Medyanın tamamında İslami ve Ahlaki hiçbir şey bulunmamakta, hoca bozuntuları dansözlerle televizyon kanallarına çıkmakta, cinsellik algısının her şey diye kabul edildiği programlar yapılmakta, fuhuş açıkça teşhir edilmekte, aile dinamikleri yıkılmakta, madde kullanımları açıkça özendirilip teşvik edilmektedir. İran’ın, peygamberi anlatan filmine cephe alan ehli fitne alimleri bu programlara sesini etmemekte Müslüman olduğunu iddia eden RTÜK ve DİYANET bunlara karşı en ufak bir ses çıkarmamaktadır.
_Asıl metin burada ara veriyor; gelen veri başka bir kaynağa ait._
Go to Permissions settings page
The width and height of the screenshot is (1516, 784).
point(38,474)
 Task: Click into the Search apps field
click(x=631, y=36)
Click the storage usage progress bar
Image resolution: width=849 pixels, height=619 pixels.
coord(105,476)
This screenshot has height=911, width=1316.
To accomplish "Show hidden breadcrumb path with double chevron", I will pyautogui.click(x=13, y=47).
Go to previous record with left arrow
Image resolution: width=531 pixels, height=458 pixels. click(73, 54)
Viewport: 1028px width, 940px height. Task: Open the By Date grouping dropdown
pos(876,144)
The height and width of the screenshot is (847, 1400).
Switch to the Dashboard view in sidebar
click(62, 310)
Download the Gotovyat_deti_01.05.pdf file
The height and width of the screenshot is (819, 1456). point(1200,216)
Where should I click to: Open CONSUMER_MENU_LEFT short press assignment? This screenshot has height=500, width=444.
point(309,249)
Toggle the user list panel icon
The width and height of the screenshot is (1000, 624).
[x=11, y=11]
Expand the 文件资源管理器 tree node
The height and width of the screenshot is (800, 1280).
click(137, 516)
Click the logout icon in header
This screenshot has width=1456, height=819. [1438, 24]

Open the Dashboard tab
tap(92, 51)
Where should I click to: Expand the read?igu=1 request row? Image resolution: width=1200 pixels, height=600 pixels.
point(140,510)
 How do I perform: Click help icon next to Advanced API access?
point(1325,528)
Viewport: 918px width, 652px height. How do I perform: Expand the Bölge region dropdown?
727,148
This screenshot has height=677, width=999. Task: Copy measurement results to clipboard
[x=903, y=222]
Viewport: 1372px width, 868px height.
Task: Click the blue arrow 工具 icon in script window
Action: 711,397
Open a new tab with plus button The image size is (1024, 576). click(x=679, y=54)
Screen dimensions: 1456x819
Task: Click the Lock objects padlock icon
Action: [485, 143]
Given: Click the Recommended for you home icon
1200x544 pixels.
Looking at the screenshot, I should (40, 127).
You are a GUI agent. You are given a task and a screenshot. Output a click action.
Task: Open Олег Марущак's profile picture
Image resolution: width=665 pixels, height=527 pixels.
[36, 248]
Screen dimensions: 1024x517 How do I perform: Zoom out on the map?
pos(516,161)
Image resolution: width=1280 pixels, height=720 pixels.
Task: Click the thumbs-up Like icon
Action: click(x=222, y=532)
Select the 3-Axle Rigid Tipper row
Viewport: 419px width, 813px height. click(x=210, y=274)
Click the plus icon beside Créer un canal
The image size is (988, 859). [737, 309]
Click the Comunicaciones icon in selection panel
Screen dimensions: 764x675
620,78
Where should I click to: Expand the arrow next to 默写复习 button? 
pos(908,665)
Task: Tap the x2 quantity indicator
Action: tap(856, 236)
Şu kesindir ki kendileri fuhuş üretirken İslam adına hiçbir şey yapmayanların bu filmi hiçbir yönden eleştirmeye hakkı bulunmamaktadır. Üretmeyenler eleştiremezler. Çağrı filmini yapanlar kısmen de olsa eleştiri yapma hakkına sahip olabilirler bunun dışındakilerin konuşma hakları bile yoktur aslında.
Allah biliyor ki Müslümanların hem ferdi hem de devletler bazında hayırlarda yarışmalarını (Bakara 148) çok isterdik. Devletlerin İslami ve ahlaki medya kullanma konusunda birbirine karşı yarışmalarını isterdik. Ancak görüyoruz ki 50 küsur İslam ülkesinden hiçbir tanesi İran kadar emek vermemekte hatta hepsinin toplam emeği İran’a yetişmemektedir.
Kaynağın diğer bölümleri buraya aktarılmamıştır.